CONTEMPORARY artist Glenn Brown is about to make his mark on the art gallery he associates with ‘home’.

Originally from Hexham, he is delighted with the news this month that one of his pieces is destined for permanent exhibition in Newcastle’s Laing Art Gallery, a place he knows by heart.

The Laing is the first venue to benefit from the Contemporary Art Society’s Great Works scheme, designed to remedy the absence of work by major British artists over the last 20 years in UK museums.

Glenn said: “The Laing Art Gallery is a very special place, not just because it was there that I first encountered art, but because now, 45 years after I first went through its doors, it is even more full of great art.

“To me, as a painter, it is the North-East’s most important building and collection of art. Museums are vital to the future of any city, as culture can only move forward if it knows where it has been, if it understands its history.”

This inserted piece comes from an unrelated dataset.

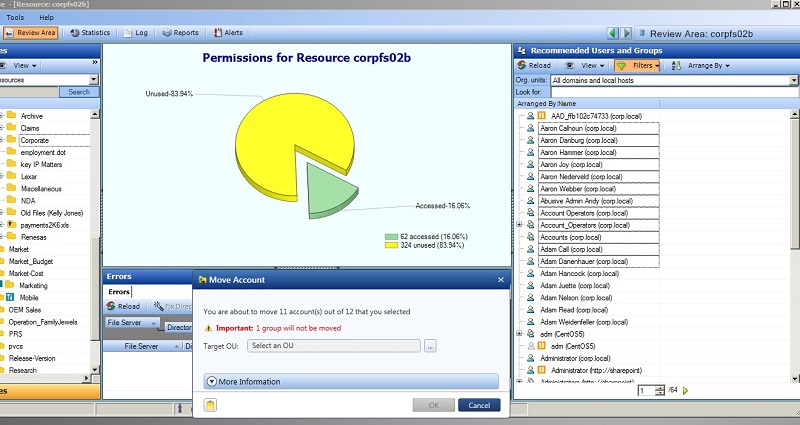800x425 pixels.
Task: Open the Statistics view from the toolbar
Action: pyautogui.click(x=90, y=33)
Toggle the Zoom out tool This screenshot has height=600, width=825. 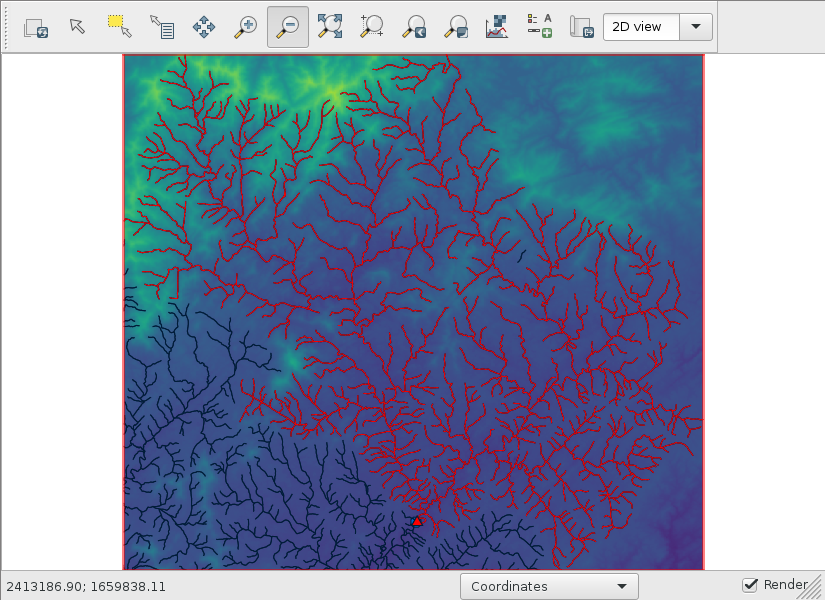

His piece, In the end we all succumb to the pull of the molten core , will go on permanent display in the Laing in mid-May next year.

Depicting the turning of two heads, one young and one old, it is based on the fusion of two portraits produced originally by Giovanni Domenico Tiepolo and Andrea del Sarto, using an approach Glenn calls ‘appropriation’.

The lines, drawn in Indian ink and painted with acrylic on panel, merge to form one swirling image.

“ In the end we all succumb to the pull of the molten core was made with Newcastle and the Laing in mind,” said Glenn.

“It is a painting that looks forward (the youth) and looks back (the old man), but they are one and the same, entangled in a complex game of sitting in the present.

“The heads could be trapped in religious ecstasy or they could be in outer space. You might think it beautiful or really rather ugly.

“In the end I don’t want it to illustrate any one idea – I am happiest if it just seems like a complicated arrangement of abstract lines.”

In 2018, to coincide with The Great Exhibition of the North – a two month-long event designed to celebrate the region’s art, culture and design heritage – he has agreed to curate a show of key pieces from the Laing’s collection alongside his own work.

Director of the Contemporary Art Society Caroline Douglas said: “Whilst the Contemporary Art Society is principally known for buying artists early in their career, we are acutely aware that decades of funding pressures have left gaps in collections across the country.

“Future generations will find it inexplicable that through a period of unprecedented international acclaim for a generation of artists working in Britain, so many of our public collections have been unable to collect examples of their work.

“Once a year, through the Great Works scheme that has been established with the support of the Sfumato Foundation, we will attempt to address this situation.”